● **Consigne**
Reproduisez intégralement le texte source ci-dessous, sans y changer un seul mot.

● **Texte source**
De quoi ça parle ?
De la disparition d’un groupe de huit journalistes philippins gênants pour le pouvoir en place. Et de l’enquête menée pour les retrouver.
À La Paz, la course à l’élection municipale s’annonce serrée. Chaque camp mobilise ses forces et tente de grappiller quelques voix.
Sisoy Salas (John Arcilla) est dans une position inconfortable. Il milite en faveur du maire sortant, Pedring Eusebio (Dante Rivero) et loue ses mérites dans le show radiophonique qu’il anime. Mais il est aussi journaliste au La Paz Newspaper, fondé et dirigé par son frère Arnel Pangan (Christopher De Leon), qui vient de révéler certaines magouilles du maire. En réaction, le pouvoir à incité les sociétés à boycotter les encarts publicitaires du journal, ce qui le place en situation financière précaire. Mais le journal continue à paraître, toujours plus offensif envers ceux qui essaient de les museler.
Un soir, le van transportant huit des journalistes, dont Arnel et son jeune fils, est intercepté par un groupe d’hommes armés. Tous sont froidement exécutés et enterrés.
Sisoy est désigné pour diriger le journal et diffuser des articles favorables au maire. On lui donne pour consigne d’étouffer l’affaire et de critiquer la moralité des journalistes disparus. Mais son besoin de découvrir la vérité est plus fort que tout. Il essaie de remonter les pistes permettant d’identifier les responsables du massacre et notamment les informations soufflées par un jeune détenu, Roman (Dennis Trillo), impliqué malgré lui dans une sorte de mafia utilisant des prisonniers pour commettre des crimes à l’extérieur de la prison.
Pourquoi on chante les louanges du film ?

● **Segment de données**
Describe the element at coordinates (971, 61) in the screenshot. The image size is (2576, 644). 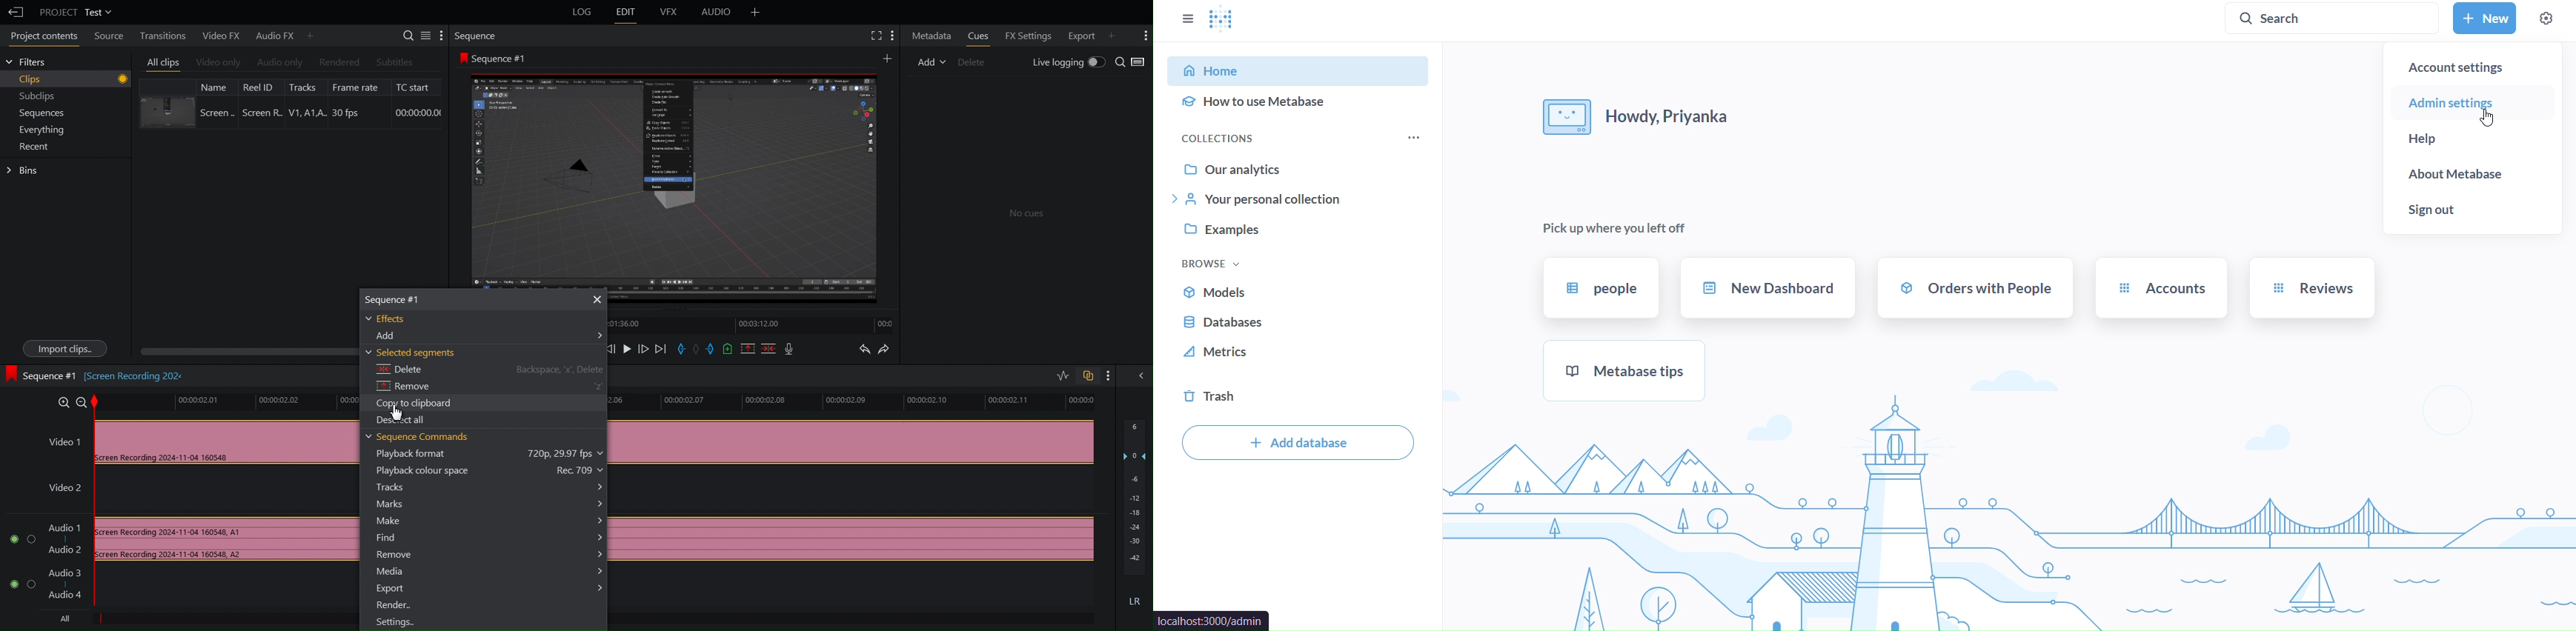
I see `Delete` at that location.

● **Réponse**
De quoi ça parle ?
De la disparition d’un groupe de huit journalistes philippins gênants pour le pouvoir en place. Et de l’enquête menée pour les retrouver.
À La Paz, la course à l’élection municipale s’annonce serrée. Chaque camp mobilise ses forces et tente de grappiller quelques voix.
Sisoy Salas (John Arcilla) est dans une position inconfortable. Il milite en faveur du maire sortant, Pedring Eusebio (Dante Rivero) et loue ses mérites dans le show radiophonique qu’il anime. Mais il est aussi journaliste au La Paz Newspaper, fondé et dirigé par son frère Arnel Pangan (Christopher De Leon), qui vient de révéler certaines magouilles du maire. En réaction, le pouvoir à incité les sociétés à boycotter les encarts publicitaires du journal, ce qui le place en situation financière précaire. Mais le journal continue à paraître, toujours plus offensif envers ceux qui essaient de les museler.
Un soir, le van transportant huit des journalistes, dont Arnel et son jeune fils, est intercepté par un groupe d’hommes armés. Tous sont froidement exécutés et enterrés.
Sisoy est désigné pour diriger le journal et diffuser des articles favorables au maire. On lui donne pour consigne d’étouffer l’affaire et de critiquer la moralité des journalistes disparus. Mais son besoin de découvrir la vérité est plus fort que tout. Il essaie de remonter les pistes permettant d’identifier les responsables du massacre et notamment les informations soufflées par un jeune détenu, Roman (Dennis Trillo), impliqué malgré lui dans une sorte de mafia utilisant des prisonniers pour commettre des crimes à l’extérieur de la prison.
Pourquoi on chante les louanges du film ?